Contre-indications :  la liste est longue. Lisez-la !
Précautions d’emploi : des précautions s’imposent aux seniors souffrant de BPCO ou toute situation pulmonaire pathologique pour laquelle le VEMS est inférieur à 25% des valeurs théoriques. Les sujets présentant un risque de décollement de rétine verraient ce risque se majorer sous acétazolamide.
Effets secondaires : il génère des paresthésies des extrémités, une myopie transitoire et une amertume à l’ingestion d’eau gazeuse.
Il interagit avec les médicaments habituellement prescrits comme ceux pris à l’occasion d’un événement intercurrent de survenue habituelle en voyage (diarrhée, douleur, mal des transports) Alors prudence ...
Pour les allergiques aux sulfamides, la dexaméthasone est une alternative. Elle n'est pas dénuée de risque... Parlez-en à votre médecin...
 
TRAITEMENT CURATIF du MAM
Il repose sur la descente accompagnée du voyageur souffrant. Ce dernier doit être mis au repos (brancardage) et réchauffé, sous oxygène au masque et traité par acétazolamide (500 mg à 1,5 g/jour) ou dexaméthasone (4 mg toutes les 8 heures) …

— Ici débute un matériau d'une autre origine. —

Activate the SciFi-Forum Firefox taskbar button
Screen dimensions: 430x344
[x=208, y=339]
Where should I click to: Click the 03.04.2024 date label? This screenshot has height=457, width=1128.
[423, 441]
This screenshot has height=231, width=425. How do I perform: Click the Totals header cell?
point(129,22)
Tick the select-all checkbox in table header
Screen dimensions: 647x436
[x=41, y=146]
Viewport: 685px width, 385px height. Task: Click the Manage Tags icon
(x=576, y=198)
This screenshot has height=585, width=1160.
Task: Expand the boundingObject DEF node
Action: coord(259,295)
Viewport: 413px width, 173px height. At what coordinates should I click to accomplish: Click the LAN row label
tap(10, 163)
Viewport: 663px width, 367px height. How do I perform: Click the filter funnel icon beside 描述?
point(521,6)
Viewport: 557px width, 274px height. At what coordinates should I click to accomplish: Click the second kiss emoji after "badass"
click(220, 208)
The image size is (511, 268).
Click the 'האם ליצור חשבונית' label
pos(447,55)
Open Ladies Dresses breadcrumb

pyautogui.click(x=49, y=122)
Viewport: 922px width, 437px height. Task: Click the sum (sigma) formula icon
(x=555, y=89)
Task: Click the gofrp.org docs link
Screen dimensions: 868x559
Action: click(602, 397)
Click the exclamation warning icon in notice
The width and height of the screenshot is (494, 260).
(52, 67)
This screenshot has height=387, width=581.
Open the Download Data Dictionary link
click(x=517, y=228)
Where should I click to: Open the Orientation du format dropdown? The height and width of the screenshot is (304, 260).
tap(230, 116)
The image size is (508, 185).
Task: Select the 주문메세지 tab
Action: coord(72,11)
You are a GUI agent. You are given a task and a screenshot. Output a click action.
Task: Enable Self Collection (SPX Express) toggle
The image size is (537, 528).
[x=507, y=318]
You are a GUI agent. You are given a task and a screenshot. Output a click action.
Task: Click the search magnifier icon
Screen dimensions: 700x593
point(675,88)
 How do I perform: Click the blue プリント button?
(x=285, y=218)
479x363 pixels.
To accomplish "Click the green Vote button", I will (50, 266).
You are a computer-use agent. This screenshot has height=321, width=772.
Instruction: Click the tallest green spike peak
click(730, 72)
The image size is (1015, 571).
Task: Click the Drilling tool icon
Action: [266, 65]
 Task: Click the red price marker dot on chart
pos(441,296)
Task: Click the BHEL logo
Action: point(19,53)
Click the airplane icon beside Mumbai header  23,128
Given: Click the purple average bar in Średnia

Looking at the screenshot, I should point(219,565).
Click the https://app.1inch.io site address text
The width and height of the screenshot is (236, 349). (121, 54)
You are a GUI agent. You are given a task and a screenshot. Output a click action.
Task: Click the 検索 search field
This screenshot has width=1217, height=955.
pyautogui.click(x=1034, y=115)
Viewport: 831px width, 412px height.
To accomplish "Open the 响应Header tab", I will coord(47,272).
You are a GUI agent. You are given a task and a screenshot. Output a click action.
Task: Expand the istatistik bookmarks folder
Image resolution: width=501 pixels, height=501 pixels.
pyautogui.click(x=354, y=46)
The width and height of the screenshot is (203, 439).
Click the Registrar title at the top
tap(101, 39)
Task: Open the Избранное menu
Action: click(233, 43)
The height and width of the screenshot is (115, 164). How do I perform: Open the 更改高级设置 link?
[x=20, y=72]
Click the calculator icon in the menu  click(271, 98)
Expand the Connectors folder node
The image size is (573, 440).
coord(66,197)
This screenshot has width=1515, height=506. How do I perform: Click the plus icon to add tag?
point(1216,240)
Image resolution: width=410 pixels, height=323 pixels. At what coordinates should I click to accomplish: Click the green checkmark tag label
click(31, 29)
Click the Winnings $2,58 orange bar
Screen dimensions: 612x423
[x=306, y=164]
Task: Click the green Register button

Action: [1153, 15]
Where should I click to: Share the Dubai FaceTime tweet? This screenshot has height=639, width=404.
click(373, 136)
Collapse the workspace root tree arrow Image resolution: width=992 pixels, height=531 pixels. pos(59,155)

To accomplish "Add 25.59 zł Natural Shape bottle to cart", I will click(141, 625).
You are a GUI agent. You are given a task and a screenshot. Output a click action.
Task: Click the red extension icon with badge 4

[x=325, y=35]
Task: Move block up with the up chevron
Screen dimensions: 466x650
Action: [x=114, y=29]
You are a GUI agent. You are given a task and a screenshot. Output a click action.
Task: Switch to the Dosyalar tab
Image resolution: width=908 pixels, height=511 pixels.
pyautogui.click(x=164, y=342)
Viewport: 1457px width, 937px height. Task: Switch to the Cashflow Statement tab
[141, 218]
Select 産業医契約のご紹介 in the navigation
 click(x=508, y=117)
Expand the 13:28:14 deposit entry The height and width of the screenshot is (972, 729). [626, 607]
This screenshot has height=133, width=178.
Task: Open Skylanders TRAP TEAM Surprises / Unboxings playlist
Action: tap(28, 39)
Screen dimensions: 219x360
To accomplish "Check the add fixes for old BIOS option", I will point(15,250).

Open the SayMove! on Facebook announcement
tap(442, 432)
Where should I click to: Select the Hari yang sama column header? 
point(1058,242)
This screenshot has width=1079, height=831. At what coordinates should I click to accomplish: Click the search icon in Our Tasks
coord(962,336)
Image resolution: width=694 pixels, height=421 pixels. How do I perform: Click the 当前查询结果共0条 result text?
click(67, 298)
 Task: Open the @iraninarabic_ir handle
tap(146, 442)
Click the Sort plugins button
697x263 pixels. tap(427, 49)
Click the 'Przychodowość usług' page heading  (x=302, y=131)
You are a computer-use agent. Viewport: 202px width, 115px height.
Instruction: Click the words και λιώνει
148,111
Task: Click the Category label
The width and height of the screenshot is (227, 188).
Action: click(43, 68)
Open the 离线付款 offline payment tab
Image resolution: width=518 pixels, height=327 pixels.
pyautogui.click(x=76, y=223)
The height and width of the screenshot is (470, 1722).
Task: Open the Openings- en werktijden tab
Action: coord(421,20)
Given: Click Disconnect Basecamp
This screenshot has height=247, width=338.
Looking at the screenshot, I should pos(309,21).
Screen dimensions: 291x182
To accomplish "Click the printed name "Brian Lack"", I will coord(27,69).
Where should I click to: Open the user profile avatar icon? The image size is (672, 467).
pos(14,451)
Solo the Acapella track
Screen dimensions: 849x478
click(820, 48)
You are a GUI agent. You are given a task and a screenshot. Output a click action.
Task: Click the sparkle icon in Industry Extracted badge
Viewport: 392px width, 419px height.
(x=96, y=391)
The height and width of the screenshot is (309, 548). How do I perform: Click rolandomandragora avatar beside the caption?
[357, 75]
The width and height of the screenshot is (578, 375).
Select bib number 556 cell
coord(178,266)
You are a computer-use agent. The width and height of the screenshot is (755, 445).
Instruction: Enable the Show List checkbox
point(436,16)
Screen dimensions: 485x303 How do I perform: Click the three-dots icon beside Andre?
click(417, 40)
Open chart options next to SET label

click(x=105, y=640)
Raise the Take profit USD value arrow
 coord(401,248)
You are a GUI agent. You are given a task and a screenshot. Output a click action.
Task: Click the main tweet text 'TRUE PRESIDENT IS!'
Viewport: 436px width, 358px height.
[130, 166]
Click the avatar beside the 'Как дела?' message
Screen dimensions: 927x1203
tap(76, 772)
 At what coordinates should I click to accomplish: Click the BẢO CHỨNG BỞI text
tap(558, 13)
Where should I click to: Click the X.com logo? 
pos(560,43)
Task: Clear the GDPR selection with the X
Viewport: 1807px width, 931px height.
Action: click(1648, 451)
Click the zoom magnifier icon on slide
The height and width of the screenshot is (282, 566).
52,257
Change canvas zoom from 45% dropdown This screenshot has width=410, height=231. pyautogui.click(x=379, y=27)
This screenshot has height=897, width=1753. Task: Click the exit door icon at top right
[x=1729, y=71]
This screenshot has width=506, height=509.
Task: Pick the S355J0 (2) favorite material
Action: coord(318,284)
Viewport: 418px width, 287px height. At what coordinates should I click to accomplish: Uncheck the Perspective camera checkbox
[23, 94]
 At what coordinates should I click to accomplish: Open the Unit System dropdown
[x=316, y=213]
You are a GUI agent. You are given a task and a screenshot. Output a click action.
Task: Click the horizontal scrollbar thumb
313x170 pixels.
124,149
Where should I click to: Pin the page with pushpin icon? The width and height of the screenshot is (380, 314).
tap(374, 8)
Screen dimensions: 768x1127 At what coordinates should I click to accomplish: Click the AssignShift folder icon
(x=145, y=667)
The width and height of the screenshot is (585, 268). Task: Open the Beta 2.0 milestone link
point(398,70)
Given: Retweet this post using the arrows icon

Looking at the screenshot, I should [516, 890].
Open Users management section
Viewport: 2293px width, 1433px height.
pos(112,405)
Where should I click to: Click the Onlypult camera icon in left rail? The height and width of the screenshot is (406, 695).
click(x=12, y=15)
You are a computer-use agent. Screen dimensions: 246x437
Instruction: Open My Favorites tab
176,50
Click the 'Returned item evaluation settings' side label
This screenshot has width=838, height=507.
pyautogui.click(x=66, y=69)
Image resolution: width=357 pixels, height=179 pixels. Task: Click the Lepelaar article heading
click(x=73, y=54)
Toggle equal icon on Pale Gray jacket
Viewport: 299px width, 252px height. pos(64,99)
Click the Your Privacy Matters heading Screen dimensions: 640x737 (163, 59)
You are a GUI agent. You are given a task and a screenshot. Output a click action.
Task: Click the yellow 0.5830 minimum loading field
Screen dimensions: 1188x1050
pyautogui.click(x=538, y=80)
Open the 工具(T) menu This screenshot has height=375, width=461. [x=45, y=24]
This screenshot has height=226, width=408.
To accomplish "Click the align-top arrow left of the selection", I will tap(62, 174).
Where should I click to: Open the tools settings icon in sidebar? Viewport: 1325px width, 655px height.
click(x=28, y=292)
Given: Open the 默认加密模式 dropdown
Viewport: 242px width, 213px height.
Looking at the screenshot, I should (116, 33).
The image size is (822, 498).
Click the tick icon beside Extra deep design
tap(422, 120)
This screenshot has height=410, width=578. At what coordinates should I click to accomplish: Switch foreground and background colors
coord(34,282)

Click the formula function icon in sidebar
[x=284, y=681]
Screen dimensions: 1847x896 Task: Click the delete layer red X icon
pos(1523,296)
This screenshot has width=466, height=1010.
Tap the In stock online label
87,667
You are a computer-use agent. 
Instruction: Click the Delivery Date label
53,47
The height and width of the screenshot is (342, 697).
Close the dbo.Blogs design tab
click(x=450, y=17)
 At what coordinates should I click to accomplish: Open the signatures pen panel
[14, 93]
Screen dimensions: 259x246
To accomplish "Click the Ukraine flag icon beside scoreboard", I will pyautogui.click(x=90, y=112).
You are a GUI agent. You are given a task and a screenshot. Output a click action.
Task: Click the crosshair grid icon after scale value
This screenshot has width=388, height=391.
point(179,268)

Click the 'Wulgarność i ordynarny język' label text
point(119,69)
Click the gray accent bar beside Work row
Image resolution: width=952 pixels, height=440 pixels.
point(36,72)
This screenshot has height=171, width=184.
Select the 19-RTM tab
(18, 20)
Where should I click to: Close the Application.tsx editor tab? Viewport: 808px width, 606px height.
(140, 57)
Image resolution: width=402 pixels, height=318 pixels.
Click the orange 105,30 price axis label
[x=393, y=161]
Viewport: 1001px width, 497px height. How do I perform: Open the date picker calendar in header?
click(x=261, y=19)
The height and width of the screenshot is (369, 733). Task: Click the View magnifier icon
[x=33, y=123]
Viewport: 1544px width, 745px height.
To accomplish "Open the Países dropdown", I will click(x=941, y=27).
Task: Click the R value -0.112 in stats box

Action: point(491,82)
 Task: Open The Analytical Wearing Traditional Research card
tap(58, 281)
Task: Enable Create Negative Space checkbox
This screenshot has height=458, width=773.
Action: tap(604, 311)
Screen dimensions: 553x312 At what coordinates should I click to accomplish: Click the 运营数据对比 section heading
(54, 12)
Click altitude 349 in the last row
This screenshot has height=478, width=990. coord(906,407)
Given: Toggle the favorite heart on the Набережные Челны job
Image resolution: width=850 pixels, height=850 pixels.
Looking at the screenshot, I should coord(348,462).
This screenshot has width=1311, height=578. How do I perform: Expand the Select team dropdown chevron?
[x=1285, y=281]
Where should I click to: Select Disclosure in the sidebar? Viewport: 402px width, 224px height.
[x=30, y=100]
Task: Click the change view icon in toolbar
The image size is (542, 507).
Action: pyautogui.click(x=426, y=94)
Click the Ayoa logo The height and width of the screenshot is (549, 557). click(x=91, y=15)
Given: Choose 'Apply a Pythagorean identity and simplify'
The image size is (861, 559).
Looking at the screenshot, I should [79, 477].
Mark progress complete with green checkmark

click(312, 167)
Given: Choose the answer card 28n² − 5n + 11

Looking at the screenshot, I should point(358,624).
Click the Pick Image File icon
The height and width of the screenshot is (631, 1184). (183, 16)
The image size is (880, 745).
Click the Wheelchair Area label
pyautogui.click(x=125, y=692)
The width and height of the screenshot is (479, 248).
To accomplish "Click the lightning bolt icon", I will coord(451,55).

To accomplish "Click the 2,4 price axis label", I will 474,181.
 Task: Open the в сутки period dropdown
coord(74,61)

Une descente d’environ 1000 m fait disparaître l’ensemble des symptômes. Attention au risque de chute. Une séance en caisson de compression portable peut s'avérer nécessaire.
 
MAM TRAITEMENT CURATIF des COMPLICATIONS
Le traitement du MAM compliqué d’OPHA ou d’OCHA fait appel au même traitement accompagnée de mesures de réanimation intensive.
 
CONCLUSION
Une molécule est toujours source de complications. Il paraît plus opportun de suivre les conseils de prévention du MAM lors d’un séjour touristique en montagne. L’utilisation d’acétazolamide ne se fera qu’en deuxième intention et à la descente en cas de souci.
Contre-indications :
 
Allergie, insuffisance rénale sévère : clairance inf à 10 ml/min, insuffisance hépatique, hypokaliémie, hyponatrémie, insuffisance surrénale, acidose métabolique préexistante, antécédents de colique néphrétique et d’infections urinaires. Enfant (à titre d’information), chez la femme enceinte et chez l’enfant de moins de cinq ans. Notez que les séjours en altitude ne sont pas recommandés chez les enfants !
 
Précautions d’emploi et erreur à ne pas commettre :
 
Des précautions d’emploi s’imposent aux seniors souffrant de BPCO ou toute situation pulmonaire pathologique pour laquelle le VEMS est inférieur à 25% des valeurs théoriques. Les patients insuffisants respiratoires, en particulier restrictifs, tolèrent mal un surcroît d’hyperventilation provoquée par l’alcalose ventilatoire induite par l’hypoxie d’altitude. Si la réponse à cette hyperventilation est l’administration d’acétazolamide, il est inutile voire dangereux d’en augmenter les doses (au-delà de 2 mg/kg) car l’inhibition accrue de l’anhydrase carbonique érythrocytaire peut entraîner une altération de  l’excrétion de CO2 et  favoriser une hypercapnie toujours délétère.
 
Les sujets présentant un risque de décollement de rétine verraient ce risque se majorer sous acétazolamide.
 
Effets secondaires :
 
Il génère des paresthésies des extrémités, une myopie transitoire et une amertume à l’ingestion d’eau gazeuse.
 
La prise d’acétazolamide va interagir avec les médicaments habituellement prescrits comme ceux pris à l’occasion d’un événement intercurrent de survenue habituelle en voyage (diarrhée, douleur, mal des transports avec vomissements etc.). Toutes ces circonstances peuvent être à l’origine d’une déshydratation et d’un trouble ionique comme l’hypokaliémie et l'hyponatrémie. La forte liaison aux protéines plasmatiques risque d’augmenter la fraction libre de certains médicaments et favoriser ainsi leur surdosage. C’est le cas pour la quinine (antipaludéens).
 
La douleur est fréquente chez les seniors en particulier lors de poussée d’arthrose. Si la poussée inflammatoire est traitée par de fortes doses d’aspirine (3 grammes pour obtenir un effet anti-inflammatoire), l'aspirin, à cette dose, va diminuer l’élimination de l’acétazolamide et par voie de conséquence majorer l’acidose métabolique augmentant ainsi la toxicité de l’aspirine sur le sur le Système nerveux cérébral.
 
En cas d’allergie aux sulfamides, la prescription de dexaméthasone en remplacement de l’acétazolamide est possible. Elle n’est pas dénuée d’effets secondaires graves. La posologie recommandée est de 4mg toutes les 12 heures en prévention du MAM.